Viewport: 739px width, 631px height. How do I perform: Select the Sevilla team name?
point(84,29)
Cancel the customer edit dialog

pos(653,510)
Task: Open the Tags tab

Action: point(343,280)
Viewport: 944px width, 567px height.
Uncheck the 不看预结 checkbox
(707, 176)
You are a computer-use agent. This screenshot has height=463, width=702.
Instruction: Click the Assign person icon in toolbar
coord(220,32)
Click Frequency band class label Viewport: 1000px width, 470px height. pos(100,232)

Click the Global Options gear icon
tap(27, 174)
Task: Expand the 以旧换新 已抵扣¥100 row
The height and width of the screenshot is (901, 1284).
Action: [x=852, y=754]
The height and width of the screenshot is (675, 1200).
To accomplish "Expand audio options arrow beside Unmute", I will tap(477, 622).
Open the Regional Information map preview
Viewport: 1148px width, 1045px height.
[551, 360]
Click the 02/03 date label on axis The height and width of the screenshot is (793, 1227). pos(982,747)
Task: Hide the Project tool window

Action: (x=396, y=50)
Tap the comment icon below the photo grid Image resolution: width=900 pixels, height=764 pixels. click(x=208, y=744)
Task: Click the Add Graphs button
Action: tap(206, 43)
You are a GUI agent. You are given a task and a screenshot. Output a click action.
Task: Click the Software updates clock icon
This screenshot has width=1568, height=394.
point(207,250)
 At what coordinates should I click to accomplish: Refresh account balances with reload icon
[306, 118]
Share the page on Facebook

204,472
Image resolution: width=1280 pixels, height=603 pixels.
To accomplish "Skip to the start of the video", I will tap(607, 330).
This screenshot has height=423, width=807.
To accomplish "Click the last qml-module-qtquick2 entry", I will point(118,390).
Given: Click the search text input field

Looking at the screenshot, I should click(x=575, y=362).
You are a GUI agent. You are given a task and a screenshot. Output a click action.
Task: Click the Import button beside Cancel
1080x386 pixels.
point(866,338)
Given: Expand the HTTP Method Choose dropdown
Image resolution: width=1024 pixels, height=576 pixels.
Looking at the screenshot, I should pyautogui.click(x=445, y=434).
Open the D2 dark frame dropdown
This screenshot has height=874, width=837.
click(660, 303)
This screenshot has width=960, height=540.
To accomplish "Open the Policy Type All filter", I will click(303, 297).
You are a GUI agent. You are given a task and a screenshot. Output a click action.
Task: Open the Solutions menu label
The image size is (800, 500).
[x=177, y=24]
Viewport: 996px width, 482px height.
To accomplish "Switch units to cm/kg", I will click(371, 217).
┄┄┄┄┄┄
- **Work task**
Set down every record above exactly as written.

- **Your solution**
Viewport: 739px width, 631px height. How do I perform: Select the Sevilla team name?
point(84,29)
Cancel the customer edit dialog

pos(653,510)
Task: Open the Tags tab

Action: point(343,280)
Viewport: 944px width, 567px height.
Uncheck the 不看预结 checkbox
(707, 176)
You are a computer-use agent. This screenshot has height=463, width=702.
Instruction: Click the Assign person icon in toolbar
coord(220,32)
Click Frequency band class label Viewport: 1000px width, 470px height. pos(100,232)

Click the Global Options gear icon
tap(27, 174)
Task: Expand the 以旧换新 已抵扣¥100 row
The height and width of the screenshot is (901, 1284).
Action: [x=852, y=754]
The height and width of the screenshot is (675, 1200).
To accomplish "Expand audio options arrow beside Unmute", I will tap(477, 622).
Open the Regional Information map preview
Viewport: 1148px width, 1045px height.
[551, 360]
Click the 02/03 date label on axis The height and width of the screenshot is (793, 1227). pos(982,747)
Task: Hide the Project tool window

Action: (x=396, y=50)
Tap the comment icon below the photo grid Image resolution: width=900 pixels, height=764 pixels. click(x=208, y=744)
Task: Click the Add Graphs button
Action: tap(206, 43)
You are a GUI agent. You are given a task and a screenshot. Output a click action.
Task: Click the Software updates clock icon
This screenshot has width=1568, height=394.
point(207,250)
 At what coordinates should I click to accomplish: Refresh account balances with reload icon
[306, 118]
Share the page on Facebook

204,472
Image resolution: width=1280 pixels, height=603 pixels.
To accomplish "Skip to the start of the video", I will tap(607, 330).
This screenshot has height=423, width=807.
To accomplish "Click the last qml-module-qtquick2 entry", I will point(118,390).
Given: Click the search text input field

Looking at the screenshot, I should click(x=575, y=362).
You are a GUI agent. You are given a task and a screenshot. Output a click action.
Task: Click the Import button beside Cancel
1080x386 pixels.
point(866,338)
Given: Expand the HTTP Method Choose dropdown
Image resolution: width=1024 pixels, height=576 pixels.
Looking at the screenshot, I should pyautogui.click(x=445, y=434).
Open the D2 dark frame dropdown
This screenshot has height=874, width=837.
click(660, 303)
This screenshot has width=960, height=540.
To accomplish "Open the Policy Type All filter", I will click(303, 297).
You are a GUI agent. You are given a task and a screenshot. Output a click action.
Task: Open the Solutions menu label
The image size is (800, 500).
[x=177, y=24]
Viewport: 996px width, 482px height.
To accomplish "Switch units to cm/kg", I will click(371, 217).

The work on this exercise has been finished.